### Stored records
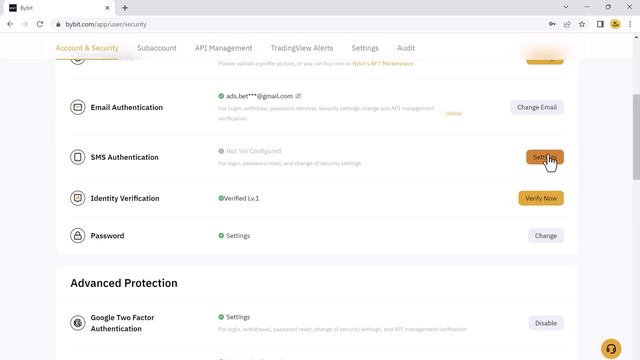Follow the Bybit's NFT Marketplace link

383,64
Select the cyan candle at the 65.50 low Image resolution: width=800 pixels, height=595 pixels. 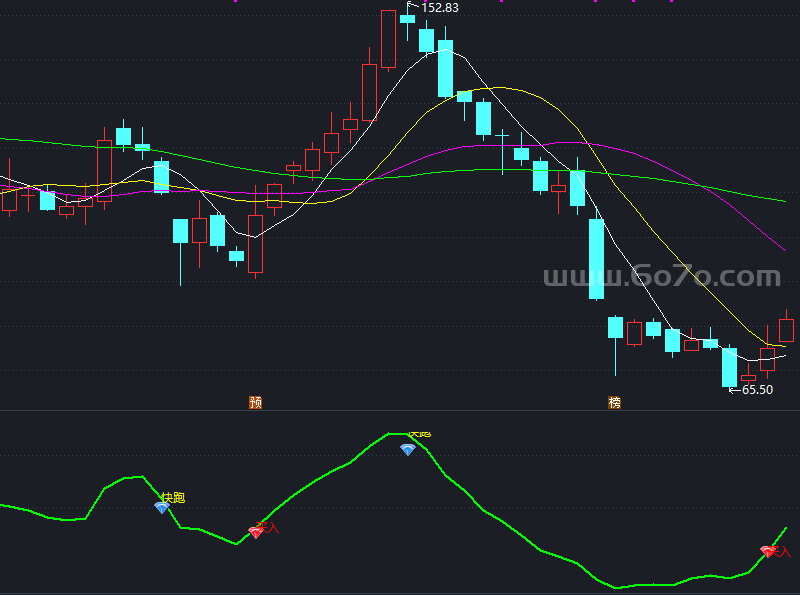tap(729, 367)
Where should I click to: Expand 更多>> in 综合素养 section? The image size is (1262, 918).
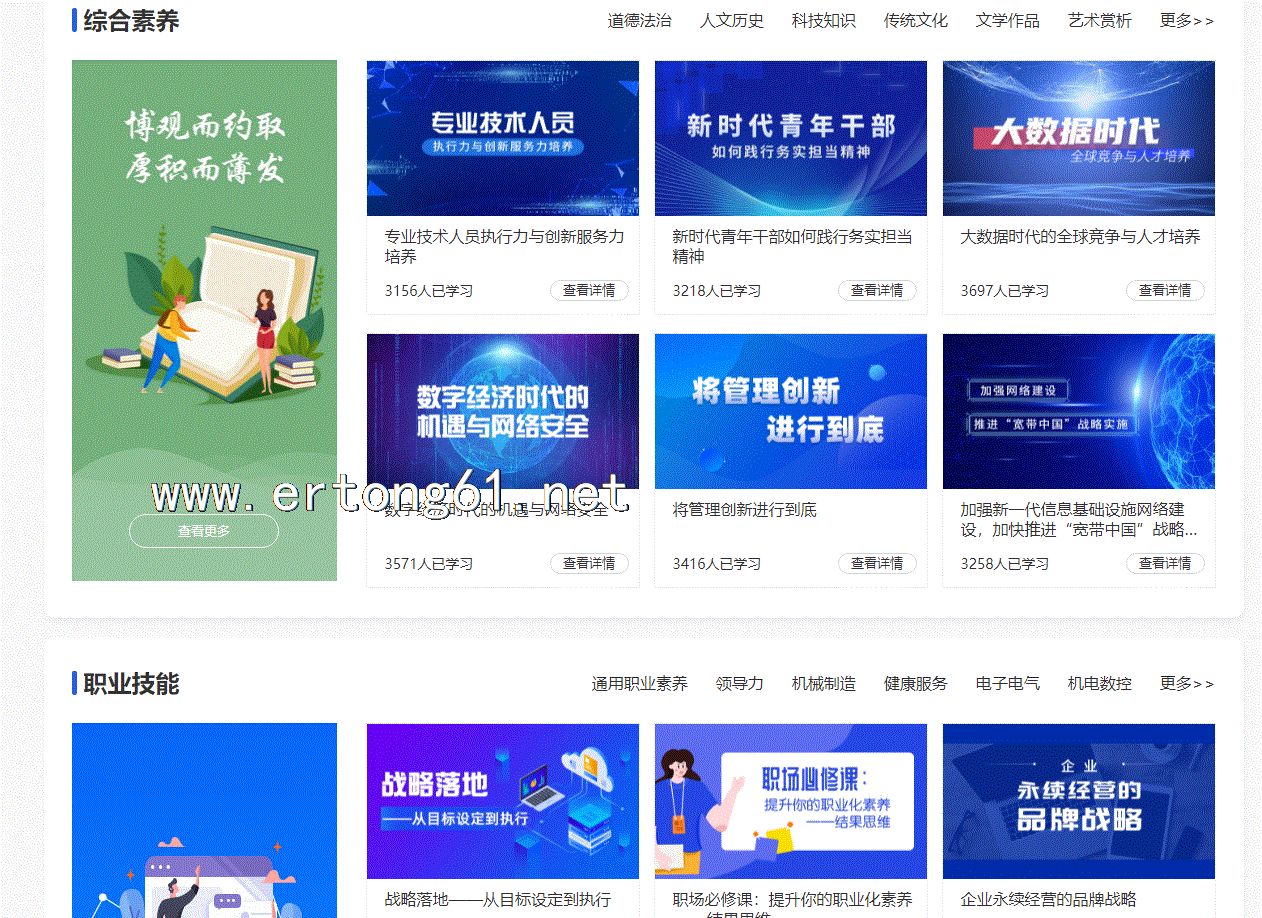tap(1186, 20)
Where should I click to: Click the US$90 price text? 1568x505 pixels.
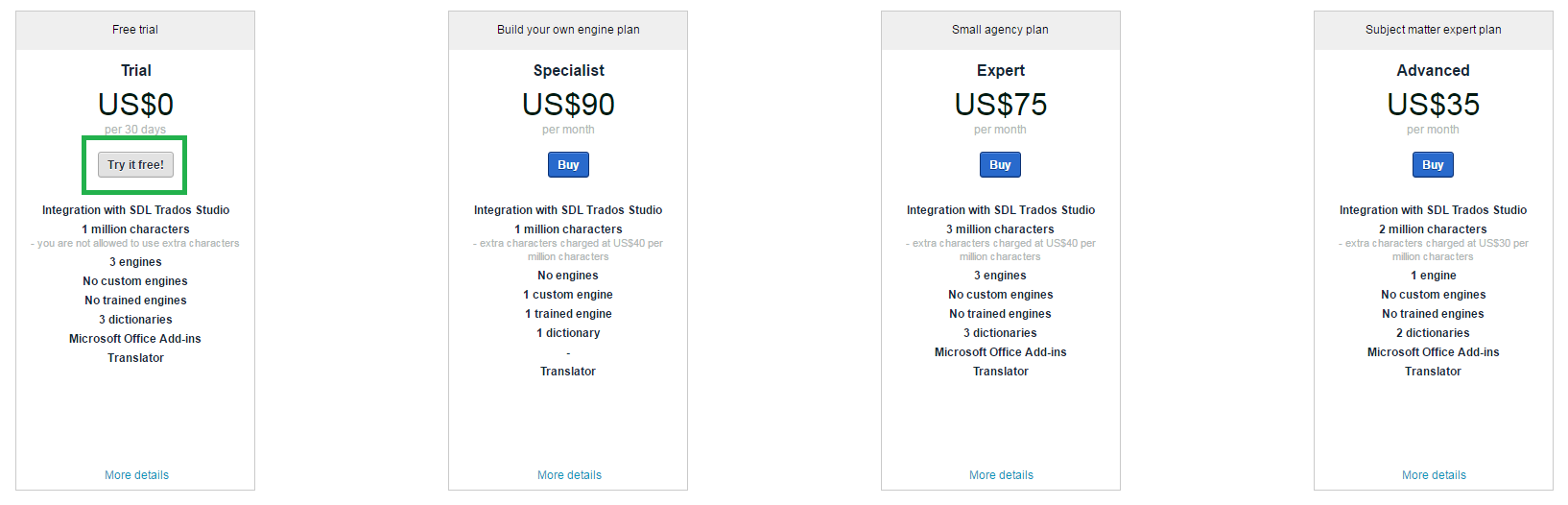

### TASK BRIEF
When you find the line that contains "Where should I click to: Expand", retype it and every line after it through the end of the data above, exactly, with no pictures.

### ANSWER BOX
Where should I click to: Expand 更多>> in 综合素养 section? The image size is (1262, 918).
tap(1186, 20)
Where should I click to: Click the US$90 price text? 1568x505 pixels.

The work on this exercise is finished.